--- RECORDS Enclosed Below ---
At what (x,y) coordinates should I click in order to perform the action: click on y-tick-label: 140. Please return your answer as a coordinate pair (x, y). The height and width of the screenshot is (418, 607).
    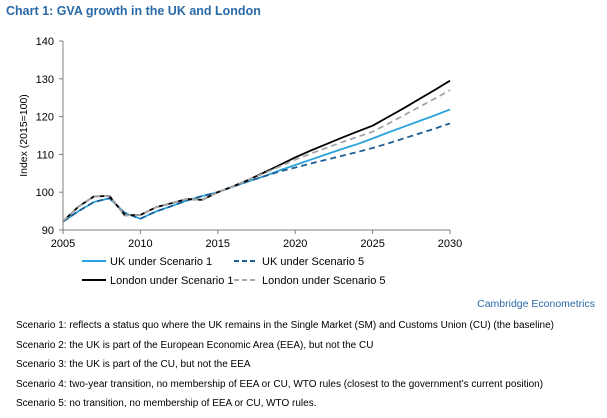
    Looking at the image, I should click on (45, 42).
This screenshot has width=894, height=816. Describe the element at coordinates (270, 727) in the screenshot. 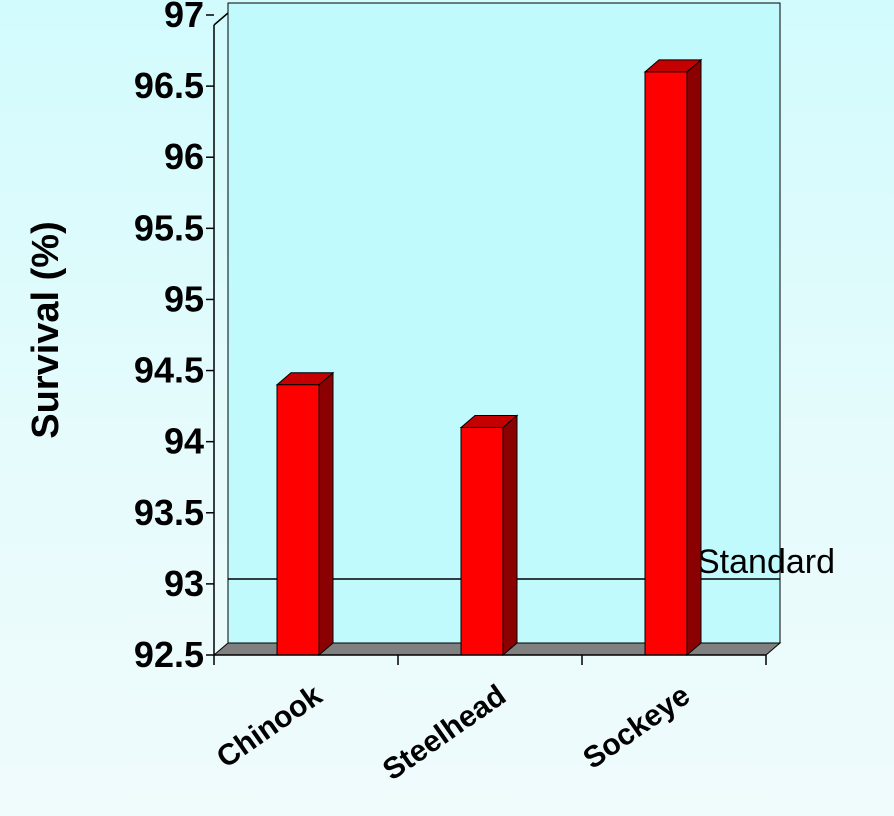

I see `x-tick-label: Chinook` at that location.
--- End of Enclosed RECORDS ---
--- RECORDS Enclosed Below ---
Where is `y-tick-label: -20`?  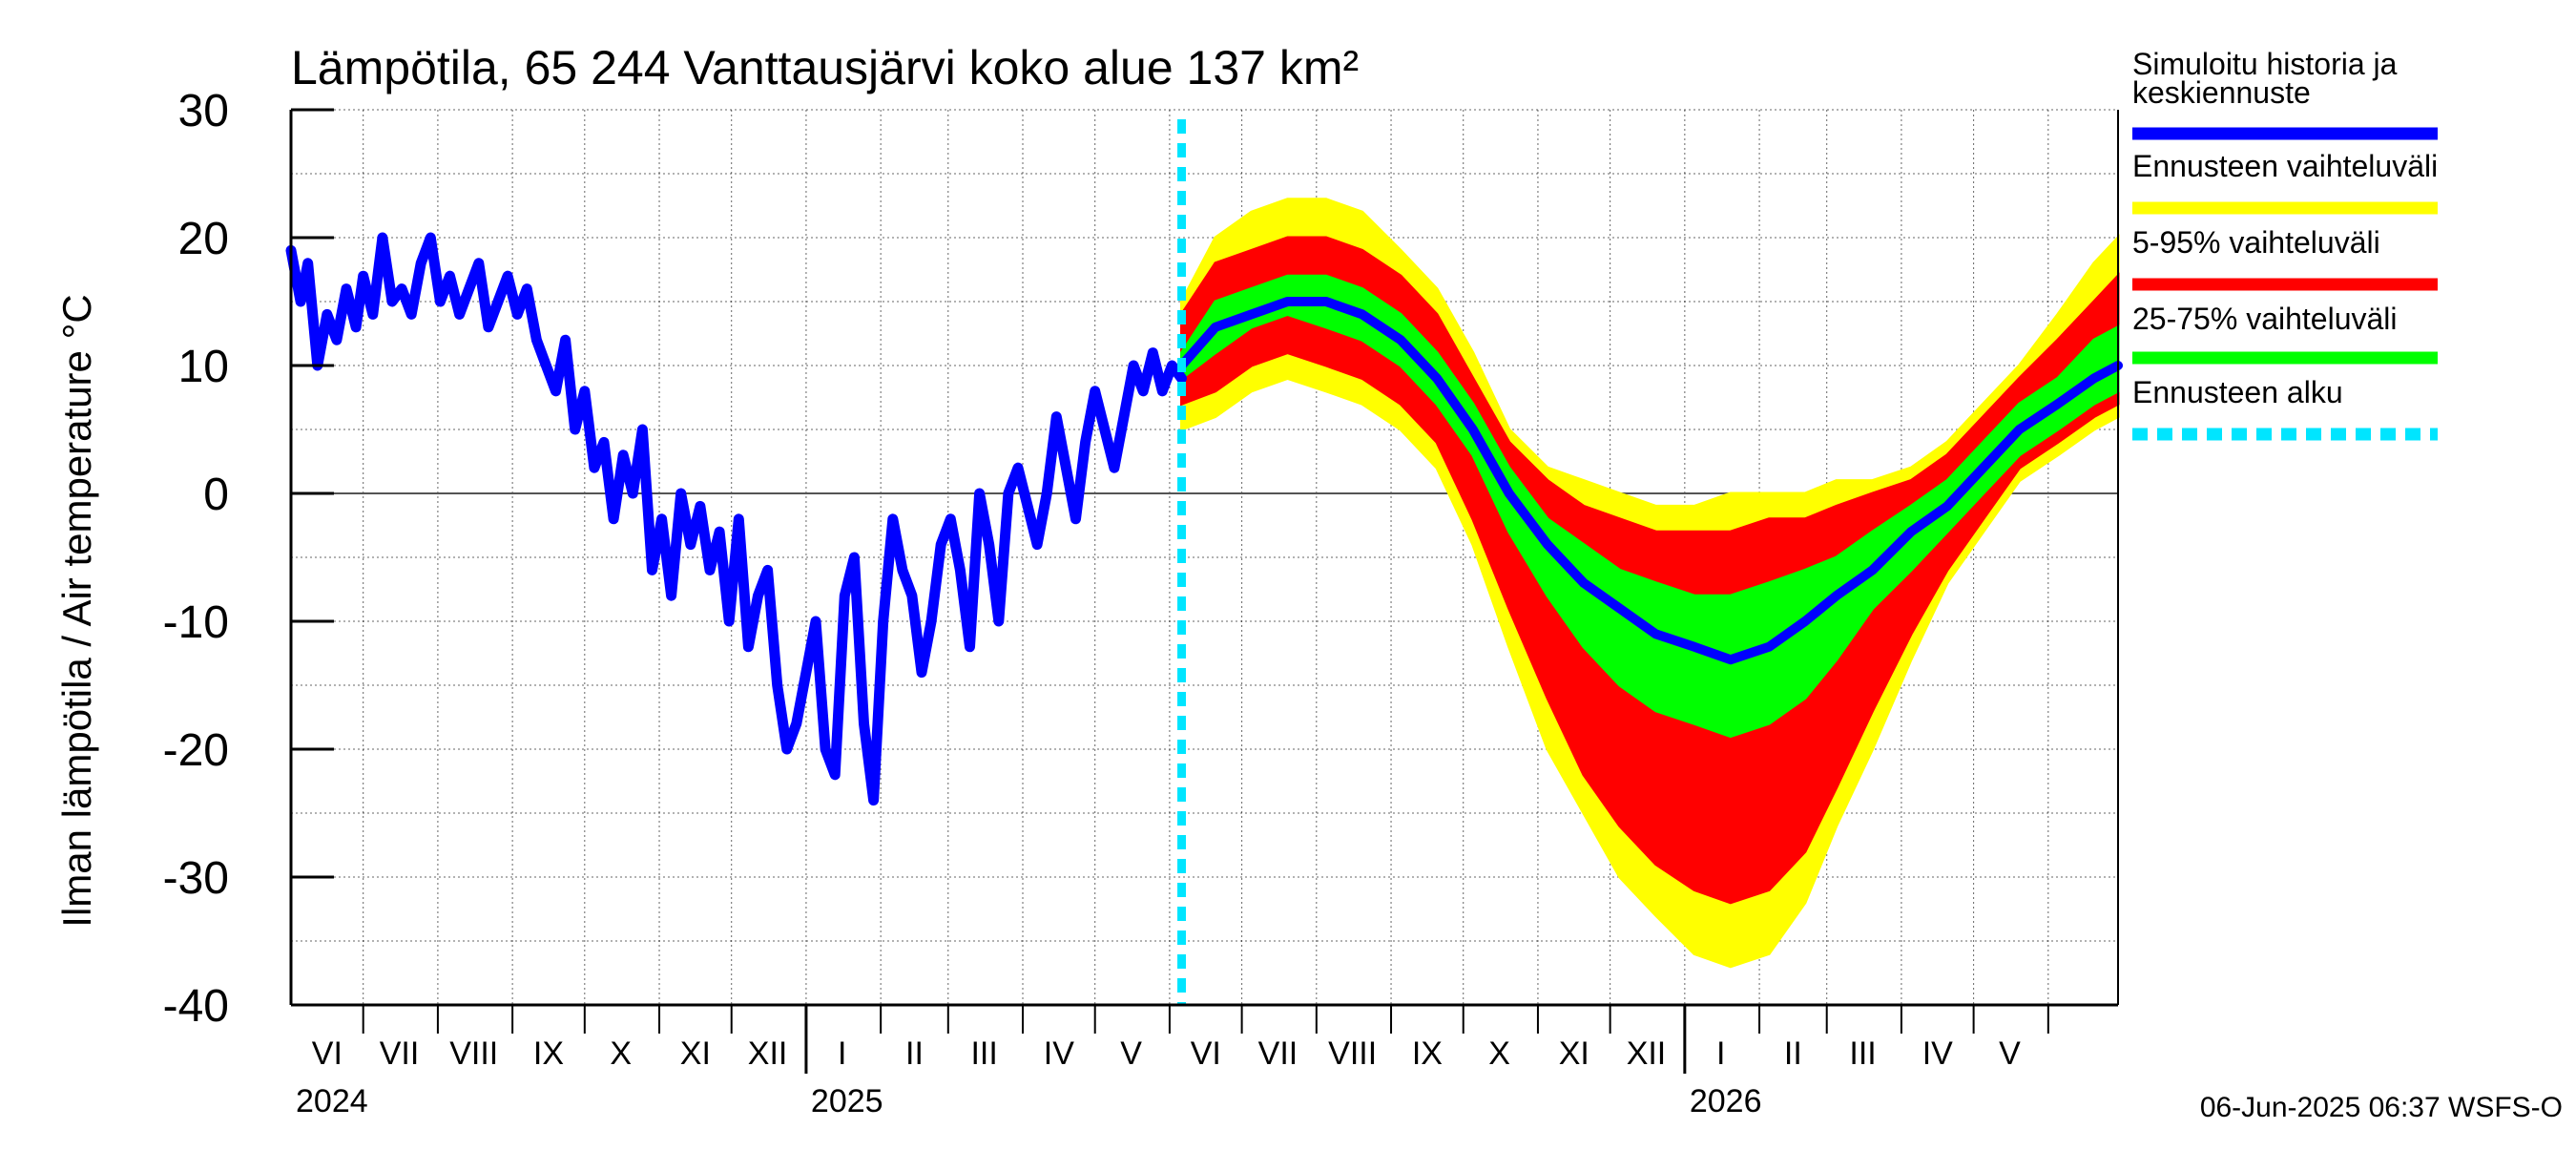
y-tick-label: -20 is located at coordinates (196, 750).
--- End of Enclosed RECORDS ---
→ TASK INSTRUCTIONS
Copy out every line of the items above that contains the word "should".

→ YOUR RESPONSE
At what (x,y) coordinates should I click in order to perform the action: click on y-tick-label: 140. Please return your answer as a coordinate pair (x, y). The height and width of the screenshot is (418, 607).
    Looking at the image, I should click on (45, 42).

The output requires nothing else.